Question

if x1,x2,x3.....xn are in ap the what is the value of 1/x1x2+1/x2x3+1/x3x4........+1/xn-1xn

Answer 1

Answer:

Step-by-step explanation:

=> Common difference of AP:

d = x2 - x1 = x3 - x2 = x4 - x3 = ... = xn - x(n-1)

xn = x1 + (n-1)d

xn - x1 = (n-1) d

∴ d = (xn - x1) / (n-1)

=> Value = 1/x1x2 + 1/x2x3 + 1/x3x4 + ........ + 1/x(n-1)xn

= (1/d)[d/x1x2 + d/x2x3 + d/x3x4 + ... + d /x(n-1)xn]
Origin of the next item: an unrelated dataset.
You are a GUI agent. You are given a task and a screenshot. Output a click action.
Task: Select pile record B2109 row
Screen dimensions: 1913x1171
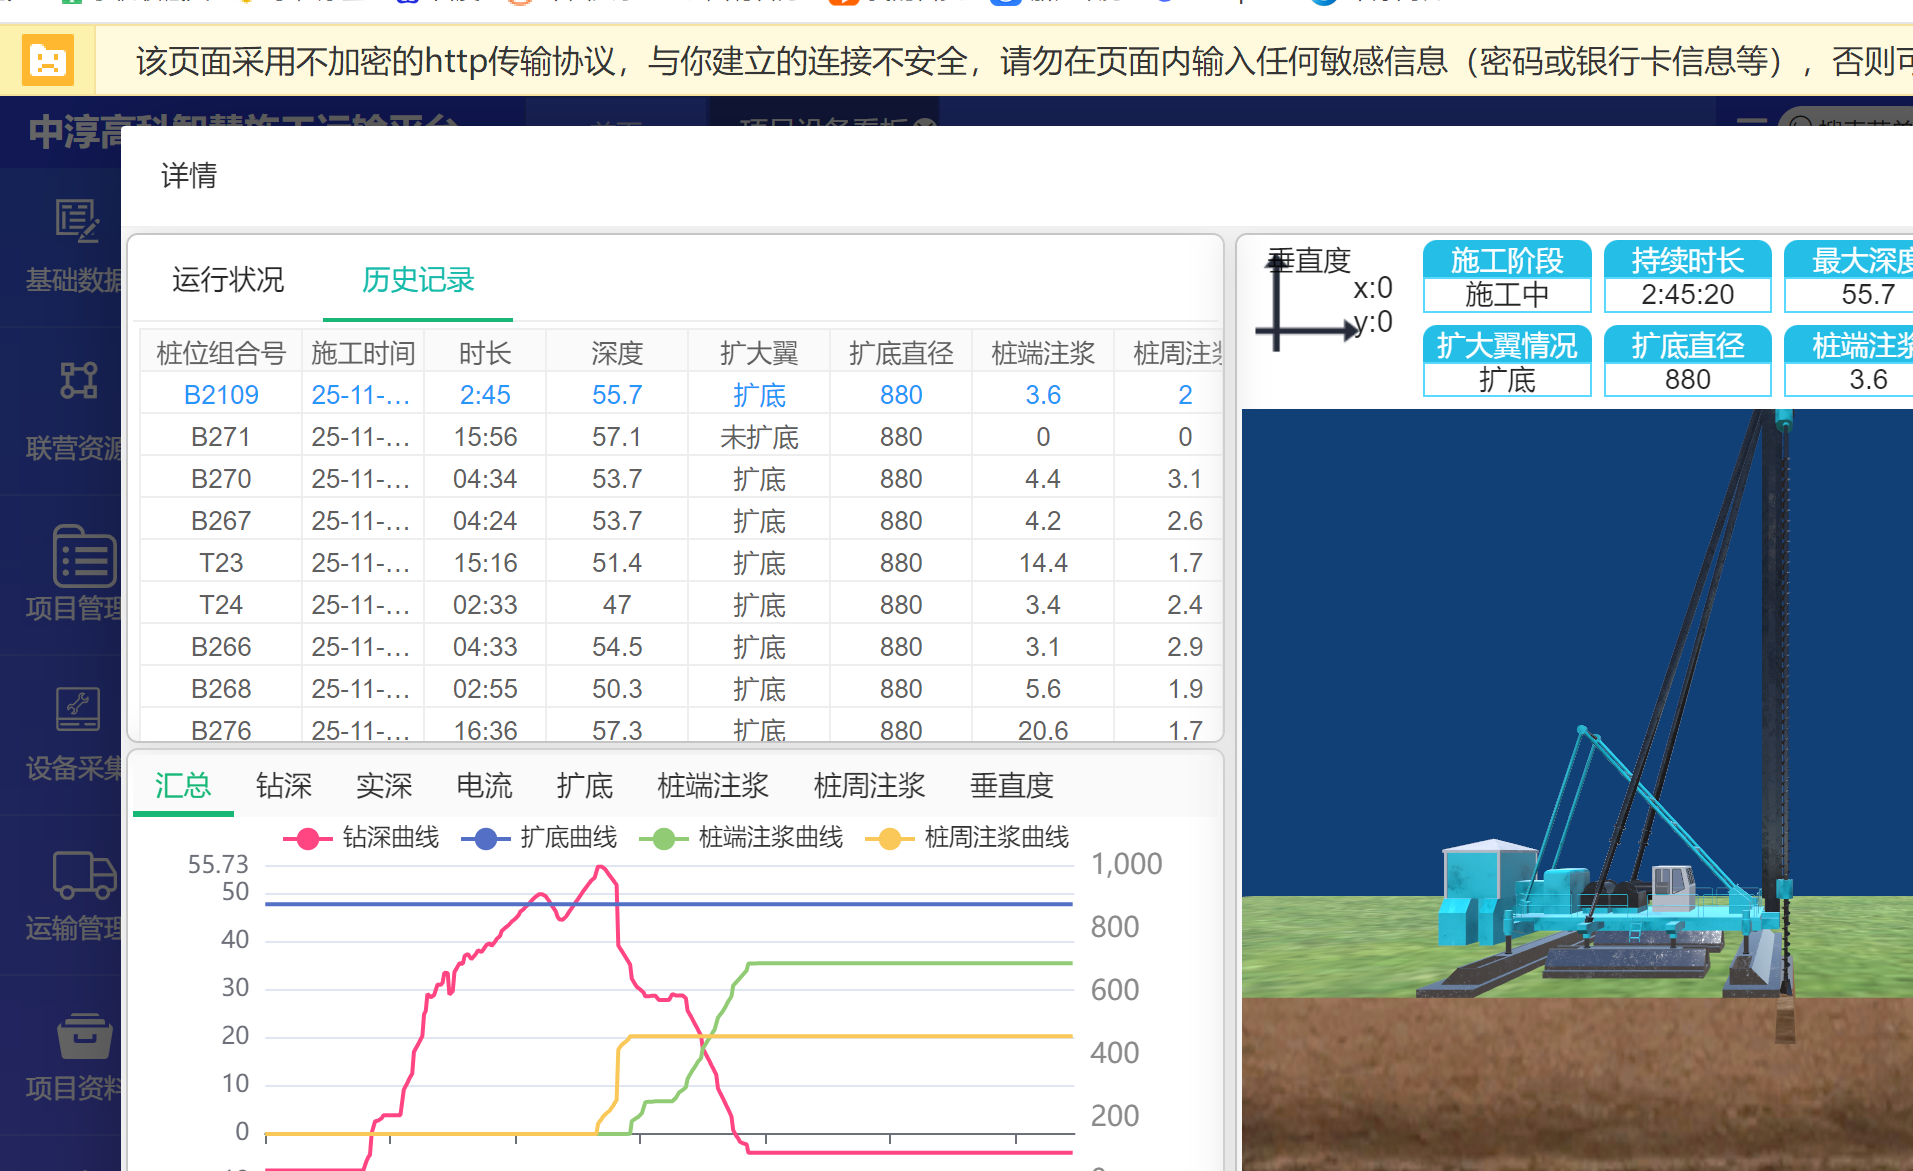(x=221, y=395)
= [(n-1)/(xn-x1)][(x2-x1)/x1x2 + (x3-x2)/x2x3 + (x4-x3)/x3x4 + ... + (xn - x(n-1)/x(n-1) xn]

= [(n-1)/(xn-x1)] [1/x1 - 1/x2 + 1/x2 - 1/x3 + 1/x3 - 1/x4 + ... + 1/x(n-1) - 1/xn]

= [(n-1)/(xn-x1)] [1/x1 -1/xn]

= [[(n-1) / (xn-x1)] *  [(xn - x1) / x1xn]

= (n-1) / x1xn

Thus, the value of 1/ x1x2 + 1/x2x3 + 1/x3x4 +...+ 1/xn-1 xn is '(n-1) / x1xn'.